PORTAIL D'INFORMATION SUR L'ETAT DE LA TERRE ET DES RESSOURCES EN EAU ET NUTRITION DES PLANTES

SENEGAL

Espoirs: systèmes de production durables et perspectives

Le potentiel en terres cultivables dans la vallée est de 500 000 hectares, dont 125 000 hectares en pluvial.

Les contraintes pédologiques sont levées, le développement de l’agriculture peut être envisagé réellement sous de meilleurs auspices

Le potentiel aquifère en eau souterraine est de 450 à 600 Milliards de m3 alors que la capacité de recharge est de 3 à 4 Milliards de m3 par an, et, que l’utilisation annuelle est de 150 millions m3 par an.

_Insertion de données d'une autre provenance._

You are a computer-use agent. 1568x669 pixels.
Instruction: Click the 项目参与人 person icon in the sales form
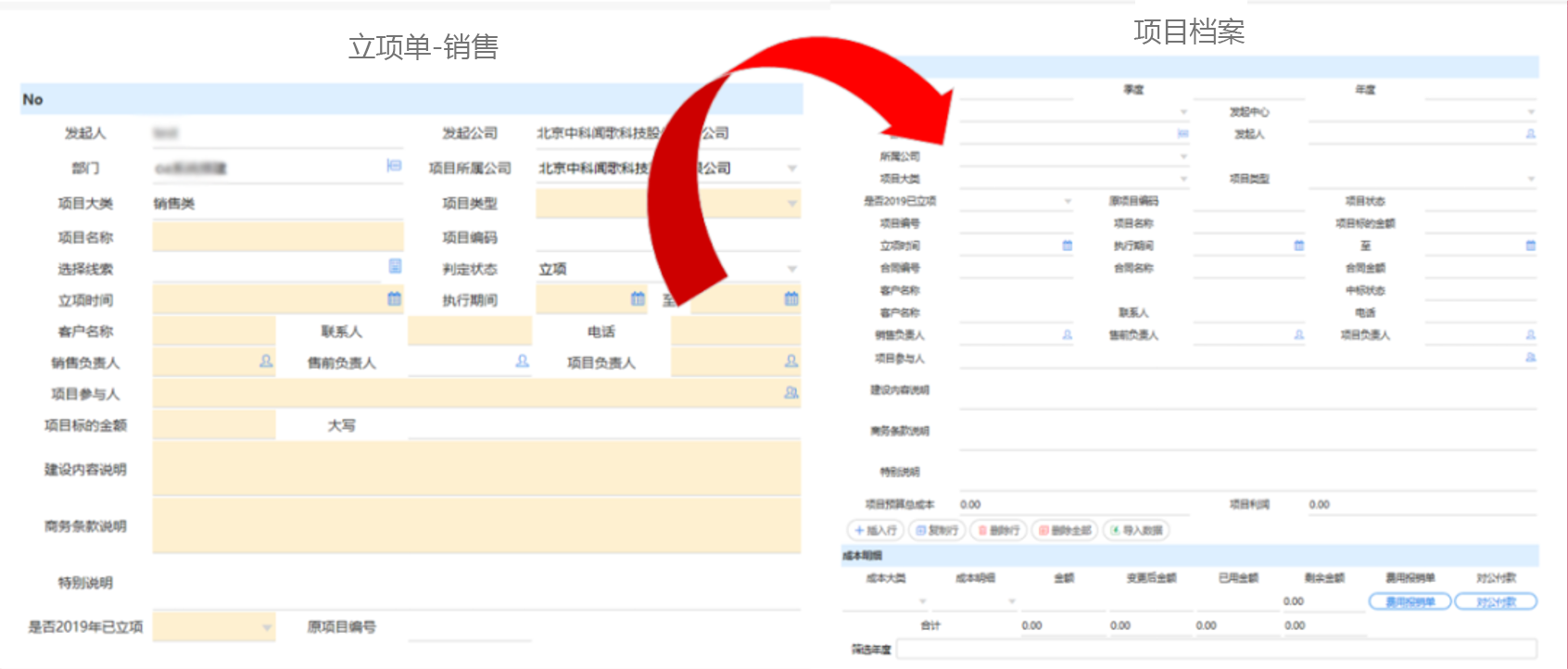791,393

Le Projet Sectoriel Eau [PSE] dont l’objectif est de satisfaire la demande en eau de Dakar grâce à la mise en place d’un système efficace et performant de distribution de l’eau potable avec des réseaux modernes et fiables. Ce projet est caractérisé par une triple dimension sociale, économique et environnementale. Le Programme Eau à Long Terme [PELT] a les objectifs suivants :

  • la satisfaction des besoins en eau de Dakar sur un horizon de 30 ans 2000-2029 ;
  • l’amélioration des conditions sanitaires des populations urbaines surtout au niveau des zones non assainies ;
  • le renforcement des capacités de gestion, de planification, de programmation et de suivi des programmes d’eau et d’assainissement ;
  • l’appui au renforcement des capacités des petites entreprises et la mise en place de systèmes de micro-crédits.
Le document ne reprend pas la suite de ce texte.